Wednesday, January 19, 2011

Doh!

You may have noticed that the mid range and the tweeter are too far apart. I completely ignored interference fringing around the crossover frequency. The units need to be separated by less than the wavelength of the crossover frequency - and they aren't. So as you move vertically (perpendicular to the axis), the waves from the two units interfere constructively and then destructively. Doh! This is something I really should have thought about. So I will be building a new baffle with the two units mounted much nearer together. Good job it's only screwed (sic) rather than glued. Oh, and I need to get a new amp or repair my old SUV6 which is cutting in and out on the left channel. A cheap valve amp would be nice but probably out of reach. 

Sunday, January 2, 2011

Winding the coils

Since the exact values for the inductors I needed weren't available, I decided to buy some 16 gauge magnet wire and wind my own. After looking at a number of U-tube videos, I built a simple winding jig:  It wasn't quite as easy as the video made it look but eventually I had four coils. One was about 20 turns light because I ran out of wire. I think I was short changed on the spool I bough on Amazon - I won't be  buying from TechFix again. The online calculator seemed way off for two of them. Instead of 2.25 mH, the large coil was 1.6mH; not even close. So it was back to the shed with a hack saw and some nails. The addition of a steel core (should be iron but steel was the best I could improvise) boosted the impedance to 6.8mH. That meant I could unwind more than half the turns on both coils. The two home made cores are on the right - on the 2.25mH coil you can just see the nails under the blue insulating tape.  On the right is the network schematic. 

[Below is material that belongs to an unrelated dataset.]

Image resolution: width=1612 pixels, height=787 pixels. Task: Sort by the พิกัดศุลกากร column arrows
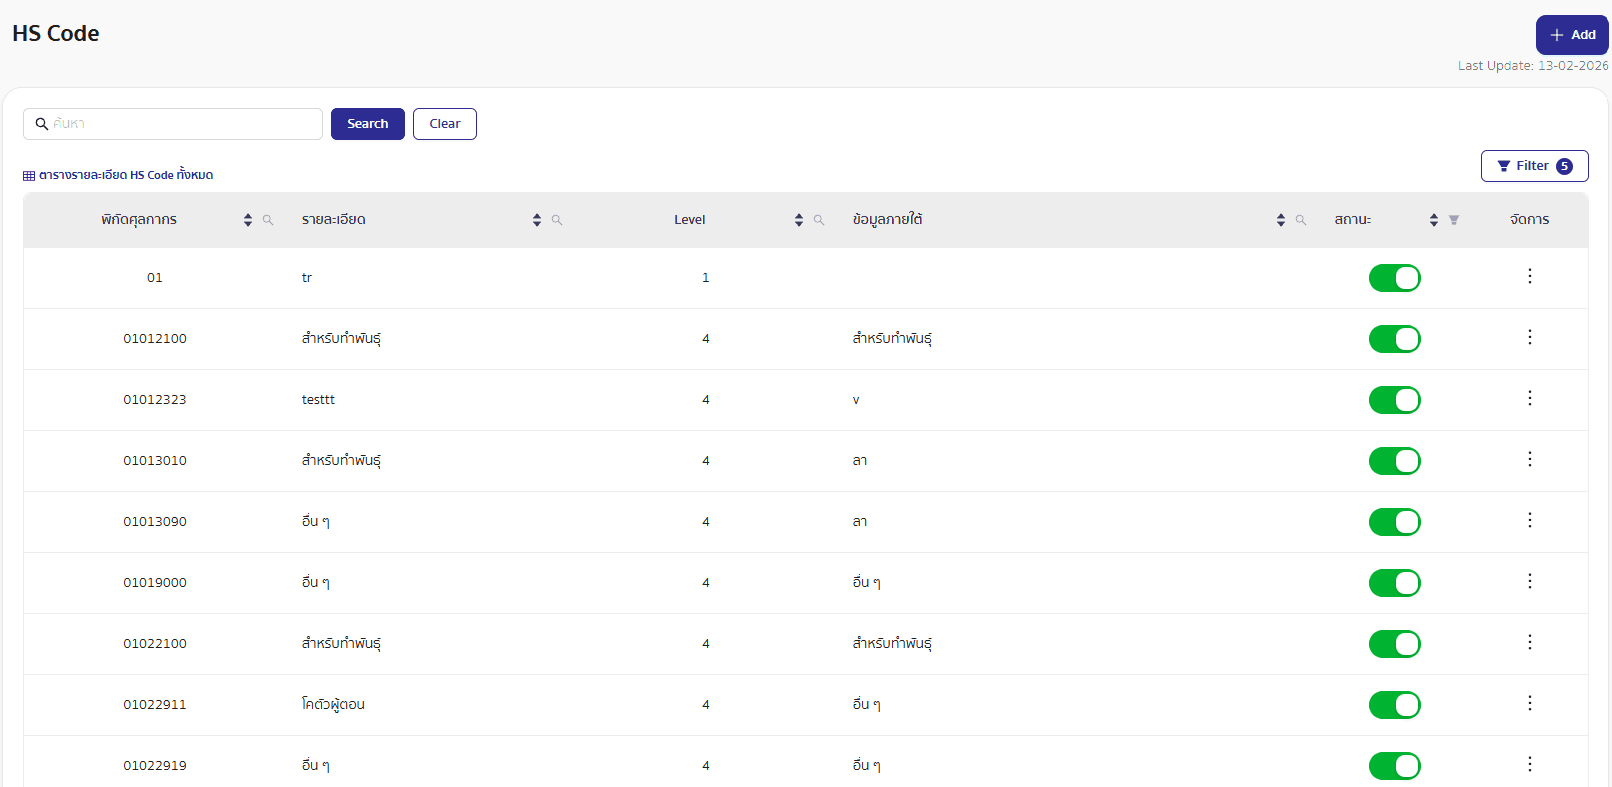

While I stated with a set of theoretical values, must succumbed to trial-and-error fine tuning in Speaker Workshop as I matched the network to the particular measured characteristics of the mounted drivers.

My wife's comment when I showed her the finished crossover was "it looks like something a 5-year old would have made". I was pleased; that something that looks so rough produces such nice results evoked the same feeling I had when I first visited the 8th floor of the Blackett laboratory. In display cabinets in the elevator lobby were devices that had been instrumental in a number of major experimental discoveries in particle physics. They too looked like "something a 5-year old would have made". It doesn't need to look good to work well, something Prof. Ken Bignell also taught me

Phase IV - measurements

Here are the far field frequency response graphs for my Phase IV prototype and my old B&W DM6s. Both have a trough at 110 Hz which I am assuming is a function of reflection in the room. The Phase IV has a trough at 215 which I think is internal reflection in the cabinet which currently has no damping whatsoever - so I need to buy the SAE 13 felt but at $80 I had been holding off. I  don't imagine that it will make a huge difference when I put it in but I may have to design the crossovers. From 700 Hz and up the response is very flat and looks rather better than the DM6 which has a biggish hole from about 550 to 1.5k. I'm pretty much done with this experiment now and in March will be beginning a new design based on a similar approach to the cabinet but with better quality bass and high frequency drivers.

Three goals were accomplished with Phase IV: the first was to test the general approach to the design of the cabinet; the second was to test the design process from beginning to end, in particular the design of the crossover based on the measured 'in-situ' response of the drivers; the third was to build a speaker comparable in quality to my DM6.